=== Text shown ===

A Term life insurance plan is the most simplistic form of life insurance and is usually the cheapest way to insure your life. It covers you for a fixed period and pays out a one-off lump sum if you pass away during the policy term.
This type of plan is designed for those who want to leave a lump sum in the event of their death within a specified time period whilst keeping cost to a minimum. Term assurance can protect your family from the financial implications of a personal tragedy and is particularly important if you have young children or dependents. It can be used to cover a mortgage, other loan or simply to ensure that your family is protected and provided for in the event of your death.
Whole of Life
This type of life assurance pays out when you die, whenever that may be. It is usually, but not always, a more expensive option than term assurance, simply because the life assurance company knows that it will definitely pay out at some point. Many of these plans offer some form of investment content and so can be more flexible than term assurance and can acquire cash-in values.
This type of plan is designed for those who want to leave a lump sum in the event of their death, whenever it may occur. A whole of life plan is often used to plan for a potential inheritance tax liability.
A Critical Illness plan is designed to pay out a lump sum on the diagnosis of certain specified illnesses. It is often added to a Life Assurance policy as an additional benefit, but can also be a standalone plan.

=== Information supplied ===

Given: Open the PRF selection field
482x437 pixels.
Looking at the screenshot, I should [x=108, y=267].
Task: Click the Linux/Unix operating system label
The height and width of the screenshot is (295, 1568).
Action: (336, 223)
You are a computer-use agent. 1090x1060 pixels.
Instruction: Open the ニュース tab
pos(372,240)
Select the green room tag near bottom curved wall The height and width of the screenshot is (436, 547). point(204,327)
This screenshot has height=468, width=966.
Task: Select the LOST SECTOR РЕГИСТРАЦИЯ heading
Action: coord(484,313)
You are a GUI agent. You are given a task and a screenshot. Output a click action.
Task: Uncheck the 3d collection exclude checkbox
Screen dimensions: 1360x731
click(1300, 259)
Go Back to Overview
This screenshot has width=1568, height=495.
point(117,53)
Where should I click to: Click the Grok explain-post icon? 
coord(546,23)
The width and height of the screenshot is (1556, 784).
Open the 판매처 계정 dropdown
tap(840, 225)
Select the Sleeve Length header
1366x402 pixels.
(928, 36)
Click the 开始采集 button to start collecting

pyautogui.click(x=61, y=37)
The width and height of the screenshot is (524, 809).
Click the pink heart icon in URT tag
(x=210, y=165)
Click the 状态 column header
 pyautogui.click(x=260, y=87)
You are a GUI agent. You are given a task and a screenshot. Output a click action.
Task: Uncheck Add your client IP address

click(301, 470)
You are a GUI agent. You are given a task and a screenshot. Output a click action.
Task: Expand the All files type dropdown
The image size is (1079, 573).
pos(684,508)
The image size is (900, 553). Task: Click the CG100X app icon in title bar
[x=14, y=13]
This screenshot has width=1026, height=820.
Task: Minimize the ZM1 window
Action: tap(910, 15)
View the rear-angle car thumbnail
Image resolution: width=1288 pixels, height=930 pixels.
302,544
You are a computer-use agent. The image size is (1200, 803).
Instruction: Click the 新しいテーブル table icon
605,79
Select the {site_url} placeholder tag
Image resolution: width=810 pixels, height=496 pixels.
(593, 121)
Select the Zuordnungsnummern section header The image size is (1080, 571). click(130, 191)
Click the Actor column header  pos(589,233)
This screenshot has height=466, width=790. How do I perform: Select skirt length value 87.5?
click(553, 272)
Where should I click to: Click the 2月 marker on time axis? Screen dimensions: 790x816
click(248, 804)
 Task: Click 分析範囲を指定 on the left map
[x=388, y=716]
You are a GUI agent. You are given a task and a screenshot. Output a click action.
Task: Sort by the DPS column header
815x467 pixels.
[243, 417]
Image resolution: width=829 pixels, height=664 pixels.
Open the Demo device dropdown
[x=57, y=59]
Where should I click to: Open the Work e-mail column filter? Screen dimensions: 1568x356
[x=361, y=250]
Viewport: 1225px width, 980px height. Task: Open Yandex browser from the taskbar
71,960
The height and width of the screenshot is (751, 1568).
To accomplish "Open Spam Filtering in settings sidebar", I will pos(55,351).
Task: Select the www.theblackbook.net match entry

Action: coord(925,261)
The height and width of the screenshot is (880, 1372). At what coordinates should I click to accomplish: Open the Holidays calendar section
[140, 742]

===

▶ Exercise instructions
Write out the life insurance text again, starting with "A Term life" and going on through "of your death.", and swap "lump sum" for "single payment" wherever it appears.

▶ Result for this exercise
A Term life insurance plan is the most simplistic form of life insurance and is usually the cheapest way to insure your life. It covers you for a fixed period and pays out a one-off single payment if you pass away during the policy term.
This type of plan is designed for those who want to leave a single payment in the event of their death within a specified time period whilst keeping cost to a minimum. Term assurance can protect your family from the financial implications of a personal tragedy and is particularly important if you have young children or dependents. It can be used to cover a mortgage, other loan or simply to ensure that your family is protected and provided for in the event of your death.